> _WHAT NEEDS TO BE DONE_: Pick up the forum discussion below about Canon's full-frame mirrorless camera design and carry it on from the point where it stops.

> _TEXT SEGMENT_:

● ● ●

Don, I think you're conflating FF and crop with these small/medium/larges above. Crop and FF are apples and oranges to me even if a crop body can use FF glass.

Consider that the A7 is smaller than any FF DSLR Canon has ever made. You say it's a medium, but for FF, I see the A7 and even the thicker A9, A7R3 designs as "Small" for that sensor size and the glass you'll put on it. You can't really make that setup much smaller without turning it into a fancy RX1R point and shoot.

- A


----------



## ahsanford (Jan 15, 2018)

neuroanatomist said:


> An f/2.8 zoom or f/1.4 prime is a different beast.



+1. People will put big pickle jar lenses on these new mirrorless bodies on the very first day out of the box.

Again: thick or thin mount is possible, but the _grip_ needs to be ready for the 24-70 f/2.8s and 85 f/1.4s of the world.

- A


----------



## bf (Jan 15, 2018)

Shouldn't Canon asked us who used its mirror-less for years instead? Man, if they had just listened!


----------



## ahsanford (Jan 15, 2018)

bf said:


> Shouldn't Canon asked us who used its mirror-less for years instead? Man, if they had just listened!



If you are referring to getting input from current EOS M users, the assumption is professionals are either (a) not using that brand or (b) they may not be doing professional work on it.

In other words, and this may be unfair to professionals who use EOS M as a b-rig or 2nd body, but using EOS M5/M6 to inform future FF mirrorless designs will deliver _a product that works well in general_ but it may not sufficiently entice professionals. (I could be wrong.)

But I understand why they did this (if indeed this rumor is accurate) -- there's more a FF mirrorless rig than saying "Merge everything mirrorless you've learned about M5/M6 with all the professional feature set of the 5D4 and boom, you're done." Canon is wise to put out feelers with as many potential markets for this camera as they can.

- A


----------



## Ozarker (Jan 15, 2018)

● ● ●

> _DATA SHOWN_:
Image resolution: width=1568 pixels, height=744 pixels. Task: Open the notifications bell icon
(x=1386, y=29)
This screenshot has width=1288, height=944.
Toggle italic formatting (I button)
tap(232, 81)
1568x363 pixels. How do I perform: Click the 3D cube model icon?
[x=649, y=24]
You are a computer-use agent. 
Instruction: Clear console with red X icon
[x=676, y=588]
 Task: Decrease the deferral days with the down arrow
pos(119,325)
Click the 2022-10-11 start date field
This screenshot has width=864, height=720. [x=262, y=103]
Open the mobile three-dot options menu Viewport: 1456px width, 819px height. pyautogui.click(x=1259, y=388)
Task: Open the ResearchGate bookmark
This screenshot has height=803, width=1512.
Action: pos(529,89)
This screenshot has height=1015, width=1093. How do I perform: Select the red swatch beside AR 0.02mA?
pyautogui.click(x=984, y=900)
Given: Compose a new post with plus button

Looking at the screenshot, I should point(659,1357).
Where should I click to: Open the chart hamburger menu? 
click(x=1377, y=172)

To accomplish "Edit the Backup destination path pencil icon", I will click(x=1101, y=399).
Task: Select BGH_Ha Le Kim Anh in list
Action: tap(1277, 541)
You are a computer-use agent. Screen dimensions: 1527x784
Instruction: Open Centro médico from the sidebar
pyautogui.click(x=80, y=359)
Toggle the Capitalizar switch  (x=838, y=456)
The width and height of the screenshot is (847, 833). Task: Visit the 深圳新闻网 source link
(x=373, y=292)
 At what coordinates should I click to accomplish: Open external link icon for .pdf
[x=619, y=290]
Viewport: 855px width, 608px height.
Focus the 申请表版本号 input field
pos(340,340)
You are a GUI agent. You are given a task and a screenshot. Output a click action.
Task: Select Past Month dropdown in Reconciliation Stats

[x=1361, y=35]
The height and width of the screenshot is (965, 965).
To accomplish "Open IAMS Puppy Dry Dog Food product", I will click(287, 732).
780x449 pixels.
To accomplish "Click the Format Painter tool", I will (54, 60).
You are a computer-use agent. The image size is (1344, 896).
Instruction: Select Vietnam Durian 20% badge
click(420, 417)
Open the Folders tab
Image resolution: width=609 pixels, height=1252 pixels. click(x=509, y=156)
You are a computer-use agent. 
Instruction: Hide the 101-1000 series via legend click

● ● ●

> _RESULT OF THIS TASK_:
Ditboy said:


> Canon is so far behind at this point they should just keep making DSLR's and focus on quality lenses. If you want mirrorless buy a Sony and use Canon glass. Or if you don't care about FF go with Fuji. I've used Canon for the duration of my 40 years in journalism. Went through the the change from FD to EOS and took a beating. I had 18 lenses and six camera bodies. I have 4 M5s in addition to a couple DSLR I can use when shooting sports. I use the M5 75% of the time. But basically the 22 EF-M is the only modern Canon lens I use. I have several of the other EF-m lenses, but I use Rokinons, and Canon FD lenses most of the time because I need something faster than f6.3.



I was going to switch to Sony, but I already have a slurpee cup.


----------



## Ozarker (Jan 15, 2018)

ken said:


> I don't get the desire for a non-EF mount from so many people. If it has a short flange on the body, you'll just have a flange on EVERY lens (eating up valuable bag space), or the equivalent in an adapter (which makes the mount less stable).
> 
> Are the people asking for short flange not aware of the physics? Or... are they wanting the ability to use non-Canon glass? Or something I haven't thought of?



They think that few millimeters of difference is going to add cubic feet of space to their bags. Silly people.


----------



## highdesertmesa (Jan 15, 2018)

Adelino said:


> highdesertmesa said:
> 
> 
> > ahsanford said:
> ...



Thank you. They were taken in Placitas, NM – about 10 miles north of ABQ and 40 miles south of Santa Fe on I-25.


----------



## privatebydesign (Jan 15, 2018)

highdesertmesa said:


> Adelino said:
> 
> 
> > highdesertmesa said:
> ...



Interestingly derivative of Adams' 'Moonrise over Hernandez', but he controlled the exposure of the moon 'better'. I read an interesting article about how he set up for the shot in such a rush he didn't have an exposure meter, but he knew the moon followed the 'Moony/Loony/Luna f11 Rule' so he exposed for that placing it in a high Zone and then lifted the rest of the detail from the shadows via film development and printing mastery.


----------



## Don Haines (Jan 15, 2018)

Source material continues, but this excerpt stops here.